Though still a small organization, Roman Catholic Womenpriests has grown exponentially since it began just five years ago with the ordination of the so-called Danube Seven -- seven women ordained on a boat on the Danube River in 2002. The growth -- its leading edge in North America -- has surprised some, met expectations of others, and is clearly worrying some members of the church hierarchy.

“We have a lot of new applicants,” Fresen said in an interview the week before the ordinations. “I now have five assistant program coordinators, and we can barely keep up. It has amazed me. We never thought it would take off like this.”

Given the international dimensions of the movement and the increasing frequency of ordinations, tracking the numbers has been a bit tricky, but Bridget Mary Meehan, U.S. spokeswoman, finds it “a nice problem to have.” By Fresen’s count, since those first ordinations in 2002, 50 people -- including six men -- have been ordained, bringing the total to 37 in the United States and Canada and 50 worldwide. Leaders report that another hundred or so have entered the movement’s formal pre-ordination training program. In the United States, the rising numbers prompted a decision last fall to divide the country into five regions to deal more effectively with the demand.

5 comments:

Alice C. Linsley said...

She is no recognized as a priest by the Roman Catholic Church, nor are those women she ordains. What will she do?

Is it possible for a woman to be a priest in the Tradition received by Christianity from the Afro-Asiatics? Are there female brahams? There are no female priests in Africa.

Agnikan said...

There are some movements in India in which women may be Vedic priests. I'm not up on the latest arguments, but some believe that some of the authors of the Vedas were women, and possibly priests; the modern movements would then be seen as attempting to restore women priesthood in the Vedic tradition.

Of course, when you get to the tradition of Avatars, all of the major Avatars are men; and all of the Buddhas in Theravada Buddhism are men (though women can be enlightened). In Jainism, the more strict Jains claim that all of the Jinas (the Jain "prophets", so to speak) were men and that only men can be enlightened. Among the less strict Jains, one of the 24 Jinas is believed to have been a woman, and woman can be enlightened.

There's an interesting pattern in India, in which the brahmin caste (the priest caste) rarely produces an enlightened being. For instance, neither Krishna nor Rama were brahmins, and neither was the Buddha. So women being priests, in India, would not really count for much in terms of enlightenment, but it might count for much in terms of social functions. It also seems that the sacrifice in the Vedic tradition might play a different role in relationship to gender than the role played by the Christian sacrificial Divine Liturgy or Mass, thus affecting the role of women in said sacrifices.

Alice C. Linsley said...

Thanks. That's helpful.

I'm wondering if women involved in blood sacrifice wasn't a taboo among the earliest Afro-Asiatics (and here I am including the earliest Indus peoples).

Agnikan said...

Blood sacrifices is an interesting point. If I remember correctly, some Vedic sacrifices did not involve blood, and perhaps those sacrifices were overseen by women.

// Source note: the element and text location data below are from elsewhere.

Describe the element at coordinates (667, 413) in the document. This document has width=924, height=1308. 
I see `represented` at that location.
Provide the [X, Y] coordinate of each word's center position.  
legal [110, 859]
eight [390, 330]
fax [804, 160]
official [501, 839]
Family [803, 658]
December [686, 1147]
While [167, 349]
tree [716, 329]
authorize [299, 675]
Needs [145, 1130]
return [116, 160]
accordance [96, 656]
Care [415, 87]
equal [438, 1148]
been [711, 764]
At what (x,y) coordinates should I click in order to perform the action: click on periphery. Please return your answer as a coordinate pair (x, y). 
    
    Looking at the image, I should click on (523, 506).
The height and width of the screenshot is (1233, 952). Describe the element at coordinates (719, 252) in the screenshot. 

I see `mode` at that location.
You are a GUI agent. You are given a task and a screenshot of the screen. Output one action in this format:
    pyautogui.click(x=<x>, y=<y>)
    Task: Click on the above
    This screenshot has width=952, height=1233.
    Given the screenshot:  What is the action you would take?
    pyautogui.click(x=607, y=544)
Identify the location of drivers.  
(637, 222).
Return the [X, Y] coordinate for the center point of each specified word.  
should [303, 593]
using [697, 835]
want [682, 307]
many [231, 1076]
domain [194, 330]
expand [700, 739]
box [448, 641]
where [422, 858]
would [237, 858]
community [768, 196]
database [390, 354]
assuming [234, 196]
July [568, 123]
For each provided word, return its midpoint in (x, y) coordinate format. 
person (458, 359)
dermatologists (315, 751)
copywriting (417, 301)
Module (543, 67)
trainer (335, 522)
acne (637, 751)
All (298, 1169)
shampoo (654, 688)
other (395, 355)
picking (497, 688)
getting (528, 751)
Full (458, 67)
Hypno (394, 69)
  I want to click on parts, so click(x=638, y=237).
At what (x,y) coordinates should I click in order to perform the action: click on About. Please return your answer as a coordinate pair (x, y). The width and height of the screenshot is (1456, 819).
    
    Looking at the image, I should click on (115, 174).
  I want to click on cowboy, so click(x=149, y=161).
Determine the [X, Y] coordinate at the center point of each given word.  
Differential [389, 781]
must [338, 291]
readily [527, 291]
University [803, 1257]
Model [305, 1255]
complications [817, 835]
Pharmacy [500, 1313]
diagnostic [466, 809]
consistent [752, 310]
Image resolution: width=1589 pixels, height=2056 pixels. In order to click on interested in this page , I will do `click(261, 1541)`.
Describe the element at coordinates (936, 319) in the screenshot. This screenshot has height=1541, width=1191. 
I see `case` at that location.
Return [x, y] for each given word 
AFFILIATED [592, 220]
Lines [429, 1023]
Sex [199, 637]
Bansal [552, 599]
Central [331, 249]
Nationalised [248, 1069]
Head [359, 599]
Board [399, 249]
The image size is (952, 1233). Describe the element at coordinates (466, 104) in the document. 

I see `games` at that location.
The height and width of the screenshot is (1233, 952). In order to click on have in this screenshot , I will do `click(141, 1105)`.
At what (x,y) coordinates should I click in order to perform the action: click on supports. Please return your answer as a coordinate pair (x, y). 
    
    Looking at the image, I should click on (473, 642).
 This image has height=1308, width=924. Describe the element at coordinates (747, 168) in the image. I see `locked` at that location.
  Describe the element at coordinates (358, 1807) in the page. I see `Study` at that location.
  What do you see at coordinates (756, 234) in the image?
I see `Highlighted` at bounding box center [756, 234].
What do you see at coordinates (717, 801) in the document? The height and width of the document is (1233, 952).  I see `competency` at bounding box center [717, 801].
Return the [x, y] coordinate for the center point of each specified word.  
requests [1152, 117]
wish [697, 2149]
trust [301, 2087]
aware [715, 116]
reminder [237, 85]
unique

I do know that at least one case of women acting as priests in the modern Vedic tradition involves the women performing yajnas, which call for the pouring of offerings like ghee into the sacred fire; apparently, the offerings never involve blood offerings, only dairy or vegetative offerings.

Alice C. Linsley said...

Then the offerings of females pertains to plant and dairy which represent life. That's fitting as the blood sacrificed by females is the blood shed in birthing. This cannot be mixed with the blood shed by killing.